Boasting a remarkable 32,510-acre surface area and a 520 mile shoreline, scenic Lake Norman Southwest is the largest body of fresh water in North Carolina. The lake was created in 1967, when the Duke Power Company established the Cowan's Ford Dam on the Catawba River. A whopping 34 miles long and 8 miles across at its widest point, Lake Norman Southwest is twice the size of the Sea of Galilee. Its deepest point measures 130 feet down and holds 3.4 trillion gallons of water.
The history of residential life in the area can be traced back to the 1700s when the Cherokee Indians inhabited the west shore of Lake Norman. The first known settlers in this region, most of whom were German and Scotch-Irish, came from Pennsylvania in 1747. They were Adam Sherrill and his family of 8 sons. Two years later, John Beatty joined them. By 1750 communities had been established all along the perimeter of the lake. Twenty years later, the city of Denver was established, but it was not known by that name until a local school's principal dubbed it so in 1873. Until then the area was known as "Dry Pond" because of its proximity to nearby marshland. At this time the locals expected Denver to become a booming town of culture and industry, as plans were in the works for a railroad to run right through the area. Although they were dismayed when these arrangements derailed, the resulting community was a peaceful cluster of waterside homes and businesses, creating the self-sustained yet relaxed society it remains today - nearly a century and a half later.
One subject of history that lends to much pride in the area is the number of momentous Revolutionary War events that occurred in and around Lake Norman Southwest, which itself resides directly above the landmark of the Battle of Cowan's Ford. This is just one example of the area's contribution to the foundation of the American nation.

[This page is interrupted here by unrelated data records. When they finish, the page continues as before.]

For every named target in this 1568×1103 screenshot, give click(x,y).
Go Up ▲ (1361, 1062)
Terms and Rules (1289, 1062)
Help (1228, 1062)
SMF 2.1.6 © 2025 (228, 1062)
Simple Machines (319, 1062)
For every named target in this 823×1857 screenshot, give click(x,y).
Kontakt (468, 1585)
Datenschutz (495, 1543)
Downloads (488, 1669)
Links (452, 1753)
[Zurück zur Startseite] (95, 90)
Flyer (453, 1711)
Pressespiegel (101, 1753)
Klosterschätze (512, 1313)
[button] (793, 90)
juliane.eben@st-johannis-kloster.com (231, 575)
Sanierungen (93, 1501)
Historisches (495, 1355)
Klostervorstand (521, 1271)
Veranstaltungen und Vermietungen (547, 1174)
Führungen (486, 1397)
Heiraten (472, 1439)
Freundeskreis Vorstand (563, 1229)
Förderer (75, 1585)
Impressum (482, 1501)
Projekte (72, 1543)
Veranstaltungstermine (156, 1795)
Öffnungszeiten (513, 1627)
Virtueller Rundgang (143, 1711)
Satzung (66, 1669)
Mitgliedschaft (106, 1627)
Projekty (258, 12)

The sense of community and dignity that Lake Norman Southwest was founded on is still evident in the area today. With plans in the works to widen Route 16, locals expect to see even more residential and business growth on their corner of the massive lake. The idea is embraced, thanks to the careful consideration of the home designers and neighborhood planners who keep the integrity of the landscape and history of Lake Norman Southwest in tact with each new addition.